*What the task asks*: Pictures within the data are to be left out; everything else must be reproduced exactly.

*Extracted entries*:
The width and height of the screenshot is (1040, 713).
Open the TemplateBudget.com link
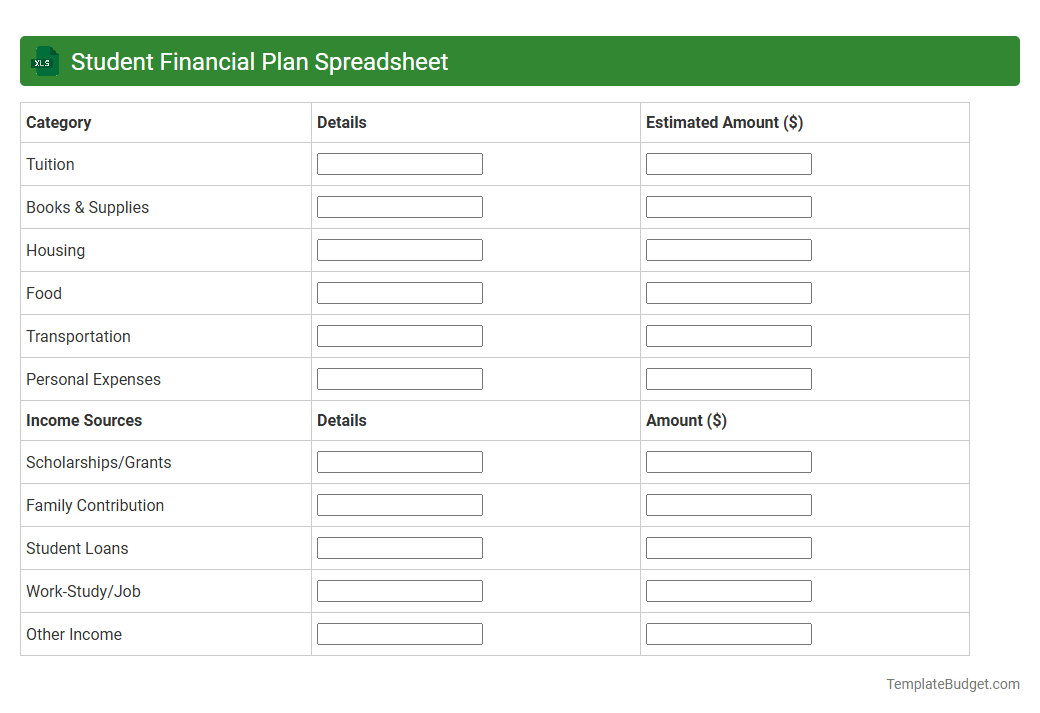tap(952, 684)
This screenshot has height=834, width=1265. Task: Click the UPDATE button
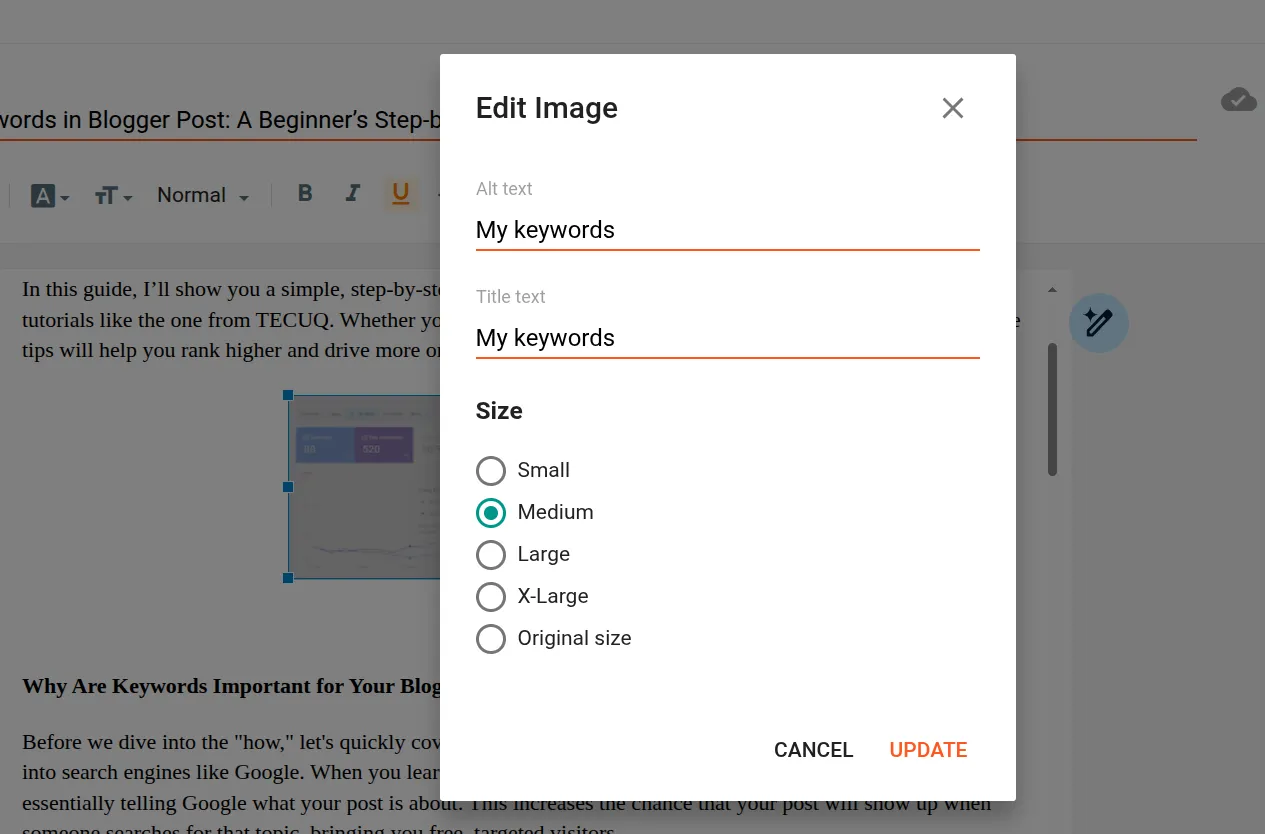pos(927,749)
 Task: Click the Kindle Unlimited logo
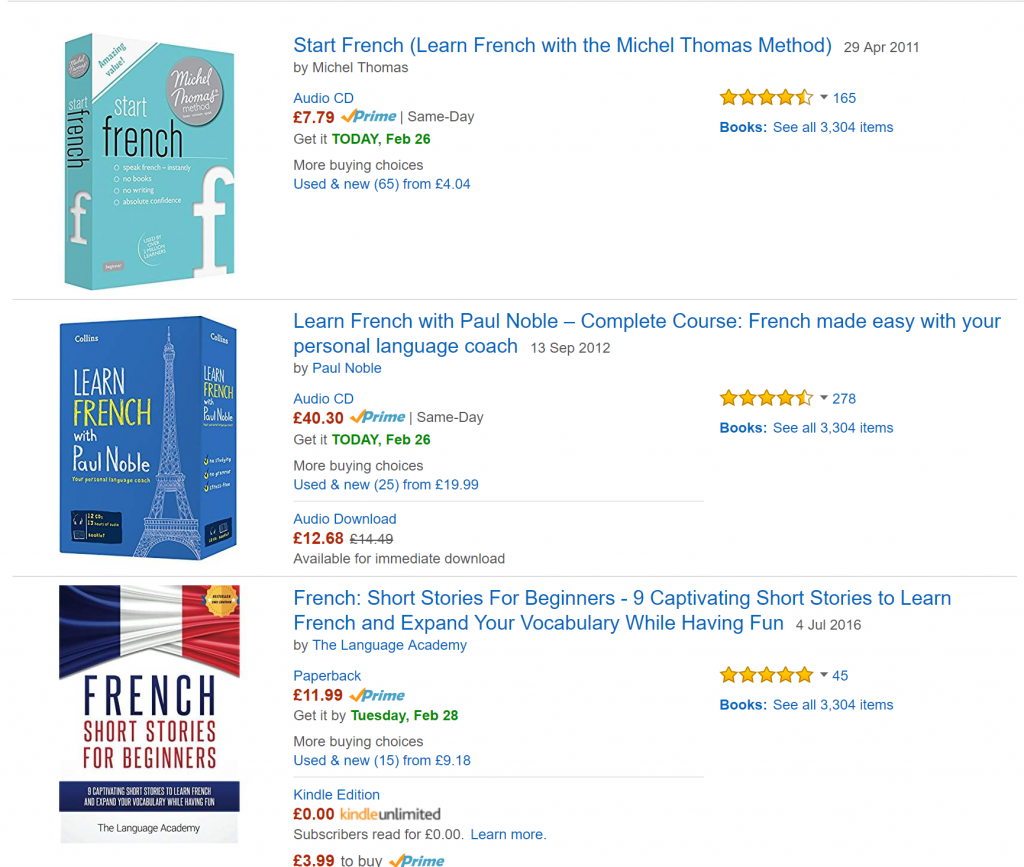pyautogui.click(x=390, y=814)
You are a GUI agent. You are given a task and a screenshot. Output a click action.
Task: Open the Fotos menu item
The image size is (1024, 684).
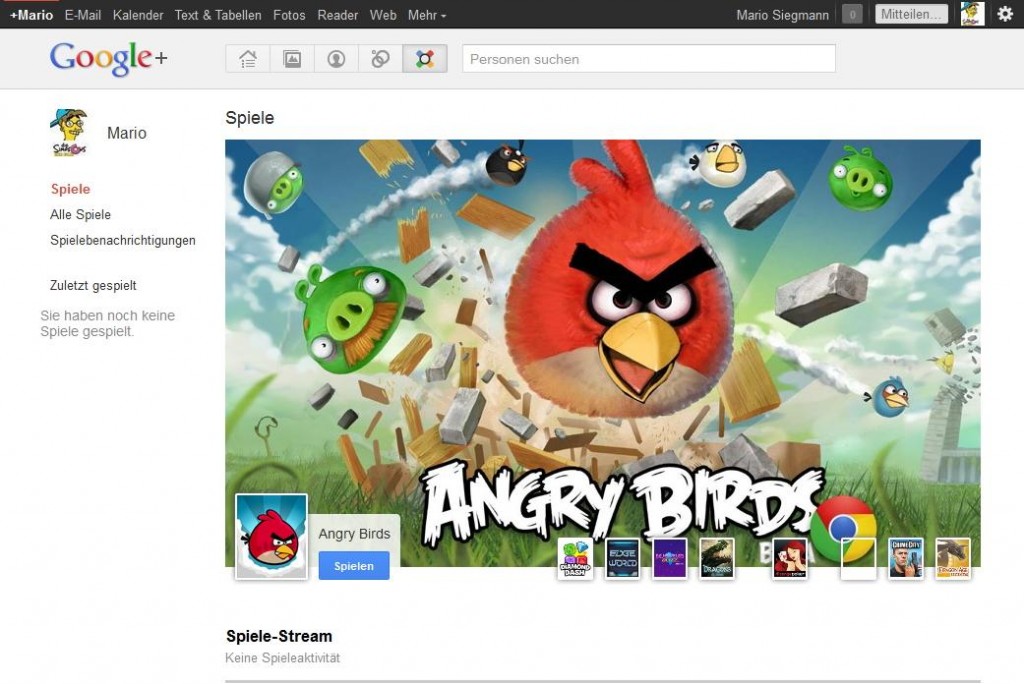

*Response to the task*:
The width and height of the screenshot is (1040, 713).
Open the TemplateBudget.com link
tap(952, 684)
This screenshot has height=834, width=1265. Task: Click the UPDATE button
pos(927,749)
 Task: Click the Kindle Unlimited logo
pyautogui.click(x=390, y=814)
You are a GUI agent. You are given a task and a screenshot. Output a click action.
Task: Open the Fotos menu item
The image size is (1024, 684).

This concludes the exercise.